The images, including contact sheets from photo-shoots by David Bailey and Brian Duffy, recreate an extraordinary story.  There is an evocative colour photograph of Christine at one of the notorious Cliveden parties, her hair wet from the swimming pool; she is pictured in an elaborate showgirl costume at Murray’s cabaret club in Beak Street, Soho, in 1960, where she first met Mandy Rice-Davies.  Another shows Christine with her friend Paula Hamilton Marshall, with whom she stayed during the trial, a copy of the Denning Report on the table beside them; there are portraits of her with her dog, at her dressing table, nibbling a chicken leg; a shoot taken on her first day out of jail; pin-up shots and soft-focus glamour portraits in the manner of film magazines of the day.
Also on show are letters between Christine and her parents written whilst she was serving her nine-month sentence in Holloway prison.  Only 22 years old at the time, they reveal a tender relationship between Christine and her family, as she tries to reassure them about her welfare: “Don’t worry, I’m fine, in fact it’s just like being back at school, and there is a girl I went to school with”, she writes in December 1963.  She even writes, in March 1964, about capitalizing on her celebrity once she has finished her sentence: “I am only young and should start on a career of some sort seeing my name is well known.  I might as well carry on with it and make us lots of money ha! ha!”.
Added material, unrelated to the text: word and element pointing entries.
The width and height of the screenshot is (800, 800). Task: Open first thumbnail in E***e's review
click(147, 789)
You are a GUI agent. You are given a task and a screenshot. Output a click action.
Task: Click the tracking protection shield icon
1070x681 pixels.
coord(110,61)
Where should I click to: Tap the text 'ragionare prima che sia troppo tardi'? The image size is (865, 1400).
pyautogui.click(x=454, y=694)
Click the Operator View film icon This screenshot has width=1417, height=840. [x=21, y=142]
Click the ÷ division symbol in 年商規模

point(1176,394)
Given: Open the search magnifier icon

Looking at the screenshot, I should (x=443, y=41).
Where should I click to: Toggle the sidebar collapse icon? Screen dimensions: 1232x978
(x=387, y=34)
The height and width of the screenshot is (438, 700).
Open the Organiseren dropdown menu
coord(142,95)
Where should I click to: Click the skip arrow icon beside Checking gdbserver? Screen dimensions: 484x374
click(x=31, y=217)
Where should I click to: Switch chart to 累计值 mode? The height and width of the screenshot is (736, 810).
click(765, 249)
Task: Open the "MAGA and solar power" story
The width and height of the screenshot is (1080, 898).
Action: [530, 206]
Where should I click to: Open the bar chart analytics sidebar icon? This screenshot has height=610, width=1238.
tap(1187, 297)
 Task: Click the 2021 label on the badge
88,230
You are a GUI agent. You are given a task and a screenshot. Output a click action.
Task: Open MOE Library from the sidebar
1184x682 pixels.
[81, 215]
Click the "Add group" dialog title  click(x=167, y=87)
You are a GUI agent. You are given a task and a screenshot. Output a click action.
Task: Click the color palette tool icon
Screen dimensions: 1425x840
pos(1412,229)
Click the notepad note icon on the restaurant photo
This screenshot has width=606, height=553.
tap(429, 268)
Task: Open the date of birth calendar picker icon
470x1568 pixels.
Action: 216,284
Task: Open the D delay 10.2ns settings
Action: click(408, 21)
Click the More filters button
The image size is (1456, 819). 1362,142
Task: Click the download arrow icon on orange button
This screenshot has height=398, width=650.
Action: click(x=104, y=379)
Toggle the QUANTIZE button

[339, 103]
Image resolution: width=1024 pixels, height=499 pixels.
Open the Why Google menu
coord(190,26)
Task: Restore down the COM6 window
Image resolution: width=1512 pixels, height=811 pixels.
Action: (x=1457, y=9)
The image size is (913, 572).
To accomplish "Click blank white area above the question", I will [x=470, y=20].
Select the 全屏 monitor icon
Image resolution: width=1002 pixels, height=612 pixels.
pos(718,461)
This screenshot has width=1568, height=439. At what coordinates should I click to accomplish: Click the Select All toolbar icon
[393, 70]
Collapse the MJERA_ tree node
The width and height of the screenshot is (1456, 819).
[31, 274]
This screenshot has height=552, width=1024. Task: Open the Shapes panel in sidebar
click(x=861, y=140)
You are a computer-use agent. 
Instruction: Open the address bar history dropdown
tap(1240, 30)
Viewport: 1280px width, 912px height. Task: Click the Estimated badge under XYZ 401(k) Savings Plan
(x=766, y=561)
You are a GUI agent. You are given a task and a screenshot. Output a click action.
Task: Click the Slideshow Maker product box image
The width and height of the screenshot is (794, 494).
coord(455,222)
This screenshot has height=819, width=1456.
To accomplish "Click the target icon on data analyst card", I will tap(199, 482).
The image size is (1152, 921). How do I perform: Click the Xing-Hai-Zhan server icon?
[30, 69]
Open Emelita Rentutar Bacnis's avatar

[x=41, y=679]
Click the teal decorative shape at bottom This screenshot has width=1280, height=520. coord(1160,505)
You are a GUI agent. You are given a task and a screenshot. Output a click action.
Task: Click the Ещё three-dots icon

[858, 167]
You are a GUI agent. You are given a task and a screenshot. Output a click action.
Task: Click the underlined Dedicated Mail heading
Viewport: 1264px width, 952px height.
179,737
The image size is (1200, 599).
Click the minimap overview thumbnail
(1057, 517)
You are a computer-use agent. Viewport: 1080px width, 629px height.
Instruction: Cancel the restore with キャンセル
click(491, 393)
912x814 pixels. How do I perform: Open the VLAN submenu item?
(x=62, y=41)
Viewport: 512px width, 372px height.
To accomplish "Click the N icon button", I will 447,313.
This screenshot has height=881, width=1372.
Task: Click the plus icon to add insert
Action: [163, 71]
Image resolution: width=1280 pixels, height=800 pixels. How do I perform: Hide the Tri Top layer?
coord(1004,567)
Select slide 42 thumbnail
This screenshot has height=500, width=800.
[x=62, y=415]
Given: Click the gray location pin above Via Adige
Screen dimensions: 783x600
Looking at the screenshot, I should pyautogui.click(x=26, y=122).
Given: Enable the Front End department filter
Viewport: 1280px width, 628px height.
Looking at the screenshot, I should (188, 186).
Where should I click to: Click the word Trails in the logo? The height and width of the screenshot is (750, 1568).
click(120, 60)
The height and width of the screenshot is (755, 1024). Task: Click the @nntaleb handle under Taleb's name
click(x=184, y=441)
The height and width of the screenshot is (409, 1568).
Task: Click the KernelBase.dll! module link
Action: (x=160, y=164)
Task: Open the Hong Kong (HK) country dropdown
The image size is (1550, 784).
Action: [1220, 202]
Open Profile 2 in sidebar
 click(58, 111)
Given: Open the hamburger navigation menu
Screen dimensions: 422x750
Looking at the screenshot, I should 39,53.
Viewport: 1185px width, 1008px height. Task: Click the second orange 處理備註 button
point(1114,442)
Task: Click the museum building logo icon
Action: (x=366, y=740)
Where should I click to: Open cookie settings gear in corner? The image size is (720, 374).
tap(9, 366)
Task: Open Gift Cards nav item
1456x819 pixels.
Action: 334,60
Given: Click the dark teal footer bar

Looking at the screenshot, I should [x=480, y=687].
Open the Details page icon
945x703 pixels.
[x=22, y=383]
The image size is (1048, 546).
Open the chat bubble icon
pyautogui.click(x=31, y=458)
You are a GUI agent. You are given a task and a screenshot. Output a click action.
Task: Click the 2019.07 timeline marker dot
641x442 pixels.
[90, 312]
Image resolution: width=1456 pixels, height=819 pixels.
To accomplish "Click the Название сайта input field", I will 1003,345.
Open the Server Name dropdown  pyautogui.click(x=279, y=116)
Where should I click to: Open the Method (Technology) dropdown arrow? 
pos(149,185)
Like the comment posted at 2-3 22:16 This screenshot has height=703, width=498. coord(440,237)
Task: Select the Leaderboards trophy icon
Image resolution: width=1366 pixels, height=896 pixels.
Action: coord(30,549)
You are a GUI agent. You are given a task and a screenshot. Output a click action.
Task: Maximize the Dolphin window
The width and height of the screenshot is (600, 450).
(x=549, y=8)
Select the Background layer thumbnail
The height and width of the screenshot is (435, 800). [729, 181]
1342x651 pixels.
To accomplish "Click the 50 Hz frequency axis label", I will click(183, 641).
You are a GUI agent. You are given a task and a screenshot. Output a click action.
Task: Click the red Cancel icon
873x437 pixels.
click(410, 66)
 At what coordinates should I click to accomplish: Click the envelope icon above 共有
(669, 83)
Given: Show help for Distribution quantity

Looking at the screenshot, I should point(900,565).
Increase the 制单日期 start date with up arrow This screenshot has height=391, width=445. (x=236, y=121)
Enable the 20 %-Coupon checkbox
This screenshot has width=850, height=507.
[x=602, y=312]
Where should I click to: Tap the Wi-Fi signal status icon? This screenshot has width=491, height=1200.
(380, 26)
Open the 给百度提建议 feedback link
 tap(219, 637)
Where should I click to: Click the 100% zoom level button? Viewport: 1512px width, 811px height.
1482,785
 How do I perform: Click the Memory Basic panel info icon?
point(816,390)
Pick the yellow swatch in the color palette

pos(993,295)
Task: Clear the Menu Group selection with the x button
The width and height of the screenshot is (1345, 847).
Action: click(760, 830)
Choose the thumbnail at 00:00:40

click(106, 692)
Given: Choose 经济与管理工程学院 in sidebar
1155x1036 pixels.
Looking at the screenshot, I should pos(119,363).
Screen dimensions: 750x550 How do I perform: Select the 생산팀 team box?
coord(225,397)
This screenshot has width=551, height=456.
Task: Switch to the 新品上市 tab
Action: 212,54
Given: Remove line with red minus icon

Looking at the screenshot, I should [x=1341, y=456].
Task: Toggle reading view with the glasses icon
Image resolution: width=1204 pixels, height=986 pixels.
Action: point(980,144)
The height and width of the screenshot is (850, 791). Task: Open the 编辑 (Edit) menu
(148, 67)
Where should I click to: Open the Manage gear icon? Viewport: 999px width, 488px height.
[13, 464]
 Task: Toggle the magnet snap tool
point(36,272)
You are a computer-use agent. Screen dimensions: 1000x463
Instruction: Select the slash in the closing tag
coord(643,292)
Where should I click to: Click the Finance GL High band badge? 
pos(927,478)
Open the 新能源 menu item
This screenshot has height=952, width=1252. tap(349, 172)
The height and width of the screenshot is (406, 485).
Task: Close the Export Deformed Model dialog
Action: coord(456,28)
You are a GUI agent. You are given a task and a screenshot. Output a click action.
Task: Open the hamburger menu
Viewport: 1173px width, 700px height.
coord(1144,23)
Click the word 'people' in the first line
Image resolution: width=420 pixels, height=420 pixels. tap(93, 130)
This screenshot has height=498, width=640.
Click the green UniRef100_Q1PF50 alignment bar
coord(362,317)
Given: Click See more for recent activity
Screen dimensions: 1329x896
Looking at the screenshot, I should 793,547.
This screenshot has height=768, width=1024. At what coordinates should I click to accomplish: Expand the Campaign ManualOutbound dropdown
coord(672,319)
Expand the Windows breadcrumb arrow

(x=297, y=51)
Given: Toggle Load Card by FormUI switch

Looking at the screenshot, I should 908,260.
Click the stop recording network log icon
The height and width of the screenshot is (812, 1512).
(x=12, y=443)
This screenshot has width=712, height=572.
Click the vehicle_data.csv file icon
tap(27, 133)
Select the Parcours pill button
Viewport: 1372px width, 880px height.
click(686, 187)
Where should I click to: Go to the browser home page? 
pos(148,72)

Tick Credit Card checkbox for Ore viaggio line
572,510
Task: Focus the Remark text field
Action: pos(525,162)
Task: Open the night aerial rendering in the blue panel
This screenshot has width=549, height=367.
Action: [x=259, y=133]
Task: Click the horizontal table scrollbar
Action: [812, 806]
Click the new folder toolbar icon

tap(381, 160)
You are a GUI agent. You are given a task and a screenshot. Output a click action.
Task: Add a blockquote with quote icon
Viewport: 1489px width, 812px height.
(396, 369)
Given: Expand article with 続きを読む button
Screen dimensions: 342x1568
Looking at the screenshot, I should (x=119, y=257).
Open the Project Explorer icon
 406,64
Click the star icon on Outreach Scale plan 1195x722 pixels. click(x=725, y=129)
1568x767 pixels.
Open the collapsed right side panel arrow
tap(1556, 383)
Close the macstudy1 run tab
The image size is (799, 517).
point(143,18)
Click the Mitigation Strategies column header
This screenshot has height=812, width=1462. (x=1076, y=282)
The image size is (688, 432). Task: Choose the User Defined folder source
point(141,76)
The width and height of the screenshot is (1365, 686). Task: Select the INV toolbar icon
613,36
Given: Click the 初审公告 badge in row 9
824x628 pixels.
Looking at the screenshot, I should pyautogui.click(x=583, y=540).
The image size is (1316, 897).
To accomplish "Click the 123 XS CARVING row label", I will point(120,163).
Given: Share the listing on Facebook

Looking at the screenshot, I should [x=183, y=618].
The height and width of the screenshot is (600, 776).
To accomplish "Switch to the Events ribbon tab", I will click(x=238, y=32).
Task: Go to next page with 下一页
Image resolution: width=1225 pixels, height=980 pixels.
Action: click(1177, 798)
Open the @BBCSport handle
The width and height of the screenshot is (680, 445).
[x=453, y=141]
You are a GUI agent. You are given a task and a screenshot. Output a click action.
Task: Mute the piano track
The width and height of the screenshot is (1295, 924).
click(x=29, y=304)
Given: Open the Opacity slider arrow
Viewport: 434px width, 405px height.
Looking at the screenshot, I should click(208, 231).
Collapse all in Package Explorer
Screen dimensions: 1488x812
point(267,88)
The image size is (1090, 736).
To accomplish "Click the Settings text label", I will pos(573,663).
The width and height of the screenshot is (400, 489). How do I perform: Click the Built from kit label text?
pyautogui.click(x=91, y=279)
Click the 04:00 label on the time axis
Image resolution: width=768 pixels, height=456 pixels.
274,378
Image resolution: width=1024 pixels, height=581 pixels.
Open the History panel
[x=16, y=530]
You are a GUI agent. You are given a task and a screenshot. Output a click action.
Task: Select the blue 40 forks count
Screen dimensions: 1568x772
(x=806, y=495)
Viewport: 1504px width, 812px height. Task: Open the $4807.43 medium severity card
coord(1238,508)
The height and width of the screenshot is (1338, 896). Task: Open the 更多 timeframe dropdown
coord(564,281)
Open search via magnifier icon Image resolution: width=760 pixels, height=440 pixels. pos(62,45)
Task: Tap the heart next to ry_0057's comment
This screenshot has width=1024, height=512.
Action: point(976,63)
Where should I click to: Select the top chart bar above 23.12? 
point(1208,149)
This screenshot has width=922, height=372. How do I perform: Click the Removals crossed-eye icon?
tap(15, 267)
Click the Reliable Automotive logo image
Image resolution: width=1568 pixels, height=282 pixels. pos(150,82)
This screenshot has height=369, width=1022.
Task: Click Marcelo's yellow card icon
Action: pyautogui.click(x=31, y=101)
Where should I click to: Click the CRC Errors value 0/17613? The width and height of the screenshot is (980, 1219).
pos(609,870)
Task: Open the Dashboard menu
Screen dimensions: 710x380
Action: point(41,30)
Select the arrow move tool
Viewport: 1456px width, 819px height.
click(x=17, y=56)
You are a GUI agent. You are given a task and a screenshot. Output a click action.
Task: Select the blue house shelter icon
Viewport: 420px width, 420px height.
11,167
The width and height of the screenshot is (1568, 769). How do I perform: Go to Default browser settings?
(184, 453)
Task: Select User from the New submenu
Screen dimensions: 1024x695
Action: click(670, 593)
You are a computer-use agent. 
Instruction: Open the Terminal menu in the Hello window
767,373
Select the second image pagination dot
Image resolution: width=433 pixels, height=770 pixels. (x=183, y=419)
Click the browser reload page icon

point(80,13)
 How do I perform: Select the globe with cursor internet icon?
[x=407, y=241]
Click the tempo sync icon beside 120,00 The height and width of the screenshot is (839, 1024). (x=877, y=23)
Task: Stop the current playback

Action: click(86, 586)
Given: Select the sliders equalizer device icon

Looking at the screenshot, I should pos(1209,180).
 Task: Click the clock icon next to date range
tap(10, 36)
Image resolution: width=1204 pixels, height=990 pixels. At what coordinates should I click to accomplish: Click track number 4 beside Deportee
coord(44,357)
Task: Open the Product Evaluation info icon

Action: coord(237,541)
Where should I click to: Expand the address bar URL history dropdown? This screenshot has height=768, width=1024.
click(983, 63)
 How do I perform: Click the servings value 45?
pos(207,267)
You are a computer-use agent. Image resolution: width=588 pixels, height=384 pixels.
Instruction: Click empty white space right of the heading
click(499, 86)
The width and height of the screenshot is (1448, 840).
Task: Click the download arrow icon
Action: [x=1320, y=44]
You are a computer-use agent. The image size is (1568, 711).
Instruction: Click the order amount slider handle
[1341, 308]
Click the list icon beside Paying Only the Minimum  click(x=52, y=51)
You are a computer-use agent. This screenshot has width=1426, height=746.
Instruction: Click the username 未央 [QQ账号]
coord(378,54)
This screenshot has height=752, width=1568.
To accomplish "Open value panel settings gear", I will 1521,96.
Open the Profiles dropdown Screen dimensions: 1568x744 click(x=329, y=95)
The collection of photographs and memorabilia was assembled over a 17-year period by art dealer James Birch.  The exhibition will also include works by 60s artists Jean-Jaques Lebel and Bob Stanley, who made collages inspired by Keeler and her very public life.  In addition there are two revealing portraits by osteopath Stephen Ward, the man responsible for introducing Christine to both Profumo and Ivanov, whom he knew through his patient, Lord Astor.  Ward was a society portrait artist, who had members of the Royal Family and politicians sit for him, including The Duke of Edinburgh, The Duke and Duchess of Kent and the Earl of Snowdon.  His charcoal bust portraits of Christine show a fragile young woman, serious and doe-eyed, even vulnerable.  There is none of the showgirl bravado with which she became associated, nor the knowing sexuality of the iconic Lewis Morley shot of Christine, astride the now famous Arne Jacobsen chair, perhaps one of the defining images of the complex sexual politics of the 60s and the eponymous illustration for scandals ever since.  A signed version of this photograph is included in the exhibition.